Specify more frequent checkpoints

Is there a setting to cause more frequent checkpoints (than one per epoch)? I have several million examples in my manifest and would like to be able to preserve training and resume before end-of-epoch.

Which network did you run?

The pre-trained model (-m) used was the speechtotext_english_quartznet.tlt

I’m not sure if that is what you mean by ‘network’.

Thanks.So you are running tlt speech_to_text .

Ah, yes. tlt speech_to_text finetune

Evaluation on ckpt file is not supported yet.
Internal team will check it.

On the the tlt speech_to_text finetune (task and subtask), I’d like to know if more frequent checkpoints can be specified (than once per epoch)?
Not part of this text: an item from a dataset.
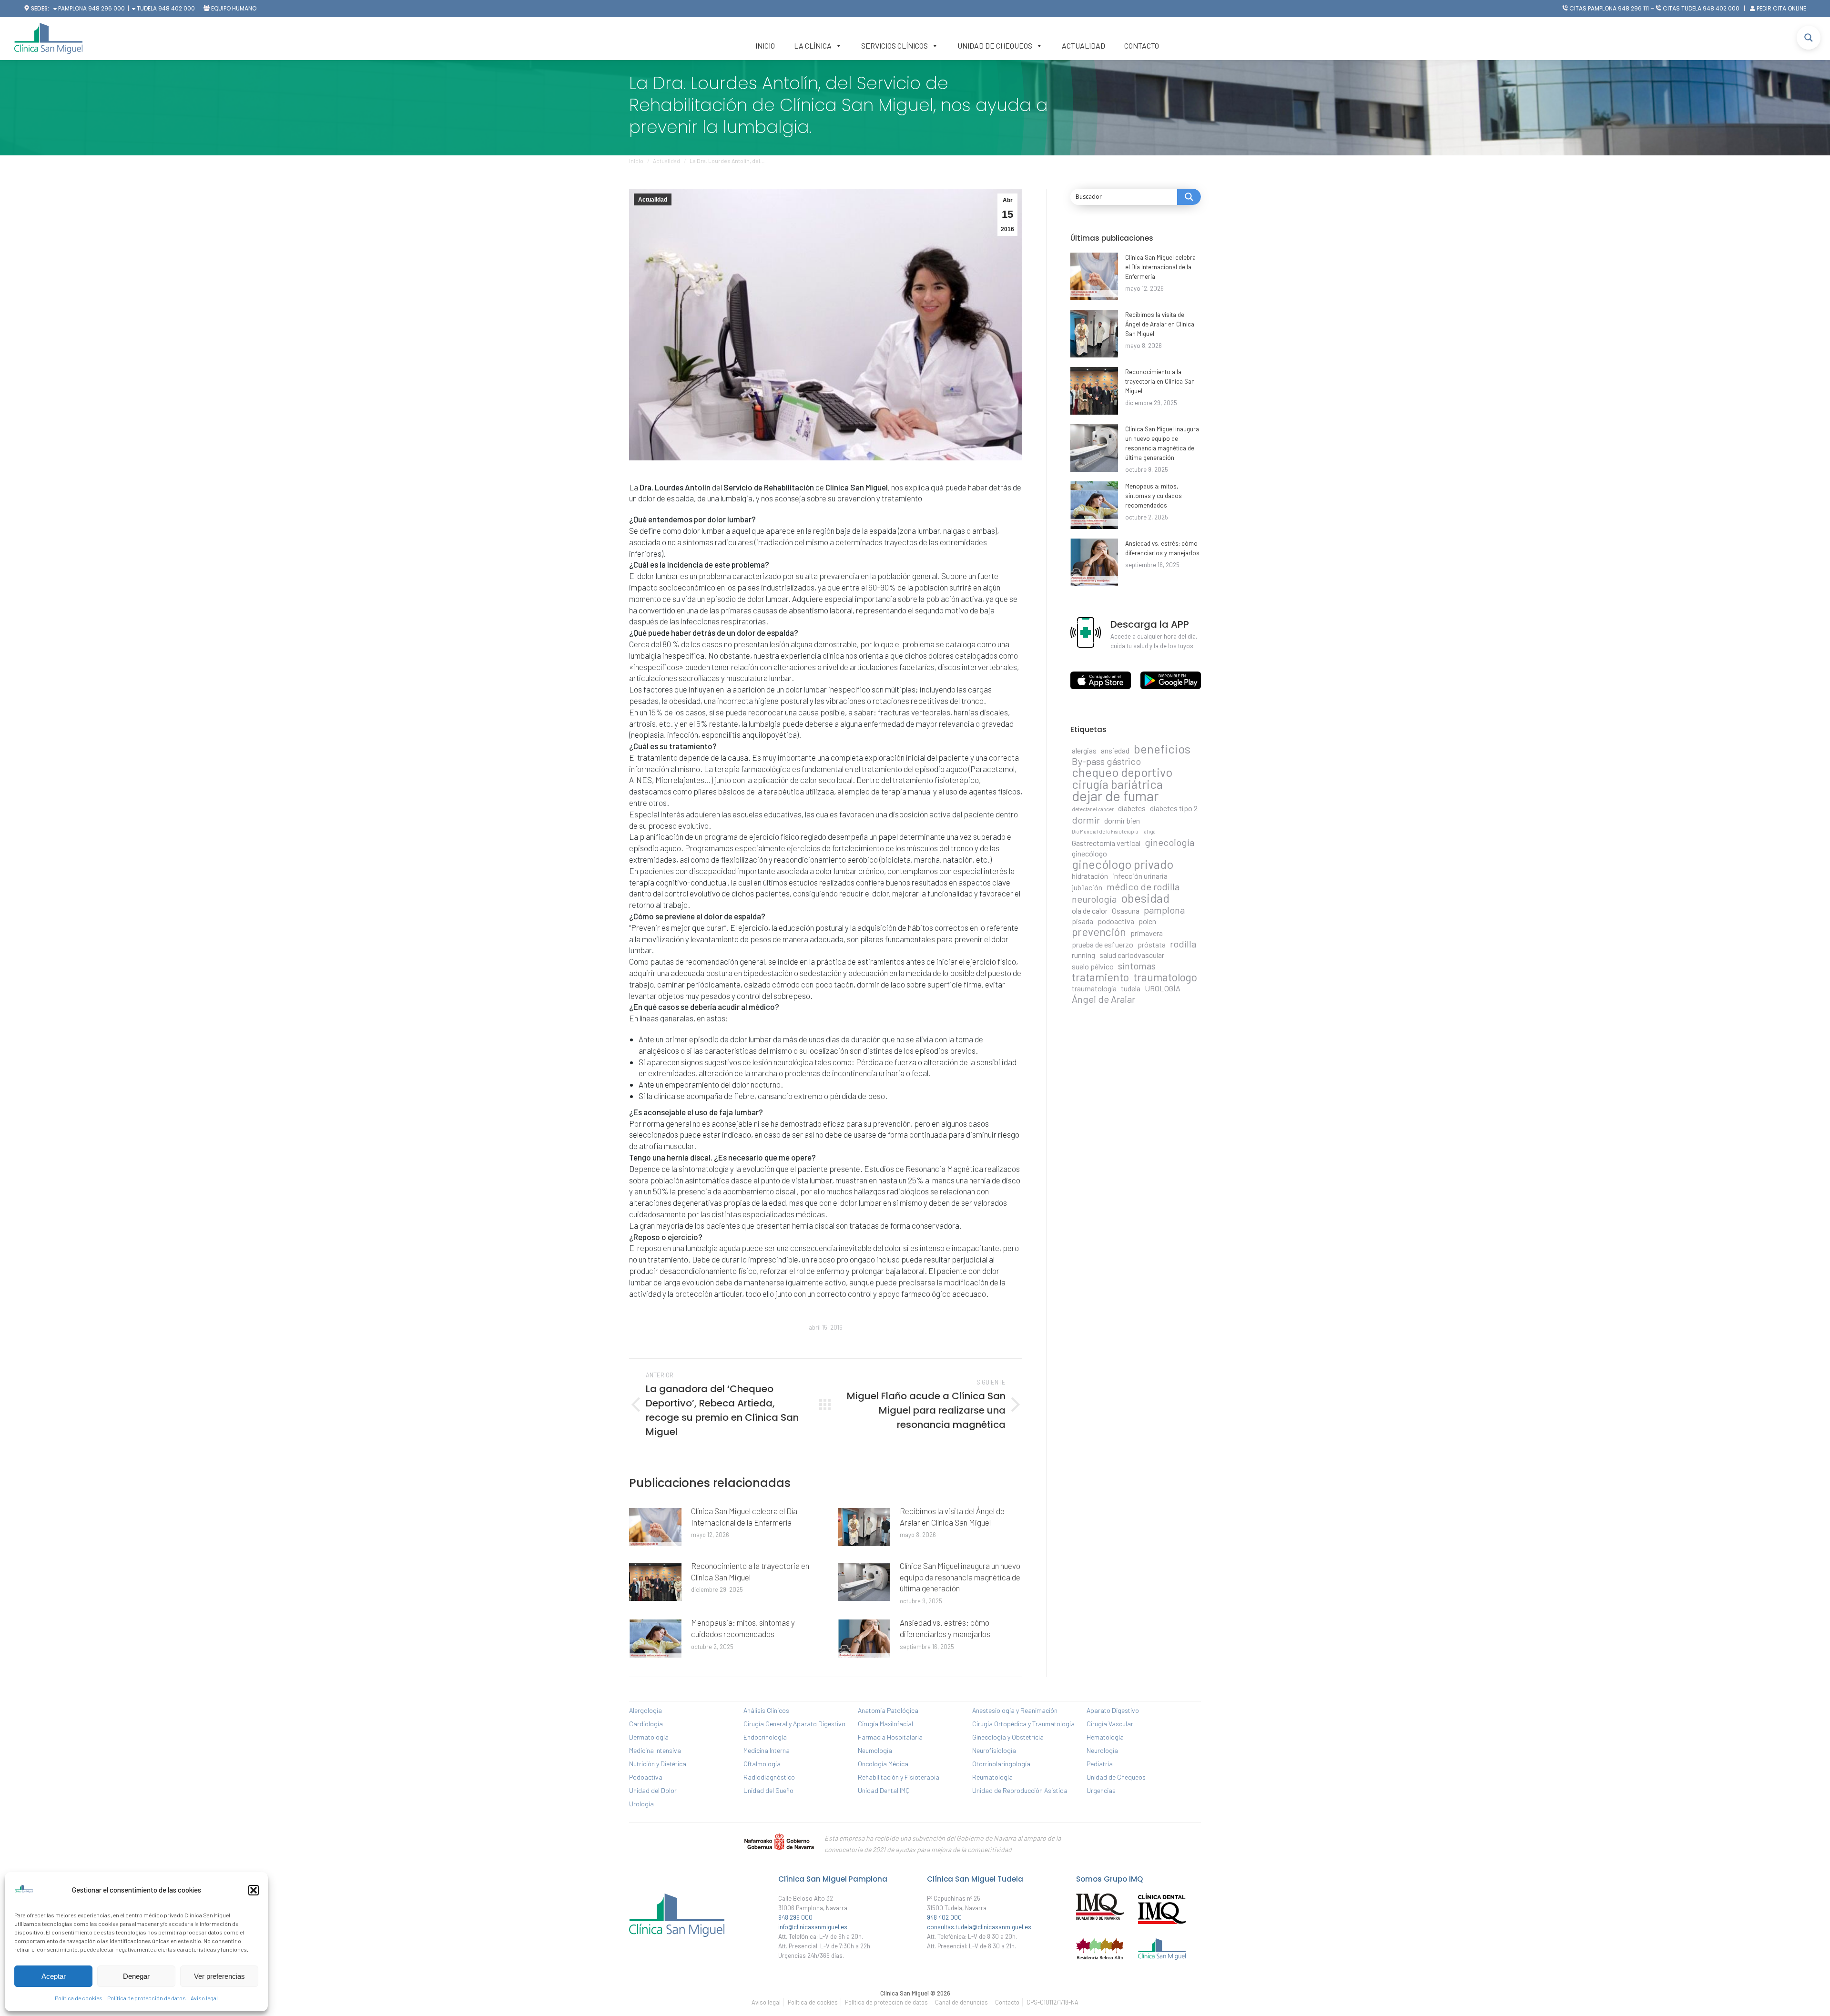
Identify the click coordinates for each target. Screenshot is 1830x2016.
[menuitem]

Do you mean you want to get more checkpoints files?

Yes, is there a setting for intra-epoch checkpoints? For example, setting something like ckpt_interval_minutes so that checkpoints could be written every N minutes.

From looking at the pytorch lightning documentation there is an option to specify checkpoints every n steps.
And, looking at the logging about the pre-trained model’s Experiment configuration: there is a section where this perhaps can be modified via the spec yaml, for example:

exp_manager:
  checkpoint_callback_params:
    save_top_k: 5
    every_n_train_steps: 7200 

I’ll test once I have some free GPUs.

Currently, it is not supported yet.

I gave it a try anyhow this is the error:

Error merging 'exp_finetune.yaml' with schema                                 
Key 'every_n_train_steps' not in 'CallbackParams'                             
        full_key: exp_manager.checkpoint_callback_params.every_n_train_steps  
        reference_type=Optional[CallbackParams]                               
        object_type=CallbackParams

Next TLT release will support saving tlt model every N training steps.

1 Like